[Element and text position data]
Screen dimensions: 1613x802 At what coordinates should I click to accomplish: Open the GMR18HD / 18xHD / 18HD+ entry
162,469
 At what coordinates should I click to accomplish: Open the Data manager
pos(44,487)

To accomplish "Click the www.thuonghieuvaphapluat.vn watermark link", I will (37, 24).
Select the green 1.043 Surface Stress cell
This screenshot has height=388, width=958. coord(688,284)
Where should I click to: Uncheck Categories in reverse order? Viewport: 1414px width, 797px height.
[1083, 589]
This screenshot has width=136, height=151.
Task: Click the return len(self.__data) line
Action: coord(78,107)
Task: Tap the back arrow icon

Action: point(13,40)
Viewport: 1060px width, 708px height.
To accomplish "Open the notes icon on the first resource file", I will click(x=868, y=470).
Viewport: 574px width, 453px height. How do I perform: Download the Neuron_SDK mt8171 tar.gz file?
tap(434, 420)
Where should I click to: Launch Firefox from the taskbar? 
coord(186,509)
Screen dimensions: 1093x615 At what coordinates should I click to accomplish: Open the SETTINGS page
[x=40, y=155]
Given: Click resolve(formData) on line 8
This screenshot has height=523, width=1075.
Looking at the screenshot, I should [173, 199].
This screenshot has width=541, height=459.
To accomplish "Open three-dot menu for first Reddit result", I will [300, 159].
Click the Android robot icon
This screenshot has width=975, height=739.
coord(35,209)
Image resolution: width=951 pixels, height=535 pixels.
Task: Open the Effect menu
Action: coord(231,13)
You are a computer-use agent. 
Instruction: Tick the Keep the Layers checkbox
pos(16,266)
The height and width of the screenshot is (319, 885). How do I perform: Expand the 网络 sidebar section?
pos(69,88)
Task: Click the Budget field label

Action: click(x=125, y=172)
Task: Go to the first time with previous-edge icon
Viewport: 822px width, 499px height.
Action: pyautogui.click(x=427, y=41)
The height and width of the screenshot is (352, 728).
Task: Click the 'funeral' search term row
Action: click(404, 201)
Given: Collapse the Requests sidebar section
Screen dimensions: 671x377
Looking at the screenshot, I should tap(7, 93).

Given request
Copy out every line of this listing exactly, leaving nothing out.

Response to this task
Screen dimensions: 1613x802 At what coordinates should I click to accomplish: Open the GMR18HD / 18xHD / 18HD+ entry
162,469
 At what coordinates should I click to accomplish: Open the Data manager
pos(44,487)

To accomplish "Click the www.thuonghieuvaphapluat.vn watermark link", I will (37, 24).
Select the green 1.043 Surface Stress cell
This screenshot has height=388, width=958. coord(688,284)
Where should I click to: Uncheck Categories in reverse order? Viewport: 1414px width, 797px height.
[1083, 589]
This screenshot has width=136, height=151.
Task: Click the return len(self.__data) line
Action: coord(78,107)
Task: Tap the back arrow icon

Action: point(13,40)
Viewport: 1060px width, 708px height.
To accomplish "Open the notes icon on the first resource file", I will click(x=868, y=470).
Viewport: 574px width, 453px height. How do I perform: Download the Neuron_SDK mt8171 tar.gz file?
tap(434, 420)
Where should I click to: Launch Firefox from the taskbar? 
coord(186,509)
Screen dimensions: 1093x615 At what coordinates should I click to accomplish: Open the SETTINGS page
[x=40, y=155]
Given: Click resolve(formData) on line 8
This screenshot has height=523, width=1075.
Looking at the screenshot, I should [173, 199].
This screenshot has width=541, height=459.
To accomplish "Open three-dot menu for first Reddit result", I will [300, 159].
Click the Android robot icon
This screenshot has width=975, height=739.
coord(35,209)
Image resolution: width=951 pixels, height=535 pixels.
Task: Open the Effect menu
Action: coord(231,13)
You are a computer-use agent. 
Instruction: Tick the Keep the Layers checkbox
pos(16,266)
The height and width of the screenshot is (319, 885). How do I perform: Expand the 网络 sidebar section?
pos(69,88)
Task: Click the Budget field label

Action: click(x=125, y=172)
Task: Go to the first time with previous-edge icon
Viewport: 822px width, 499px height.
Action: pyautogui.click(x=427, y=41)
The height and width of the screenshot is (352, 728).
Task: Click the 'funeral' search term row
Action: click(404, 201)
Given: Collapse the Requests sidebar section
Screen dimensions: 671x377
Looking at the screenshot, I should tap(7, 93).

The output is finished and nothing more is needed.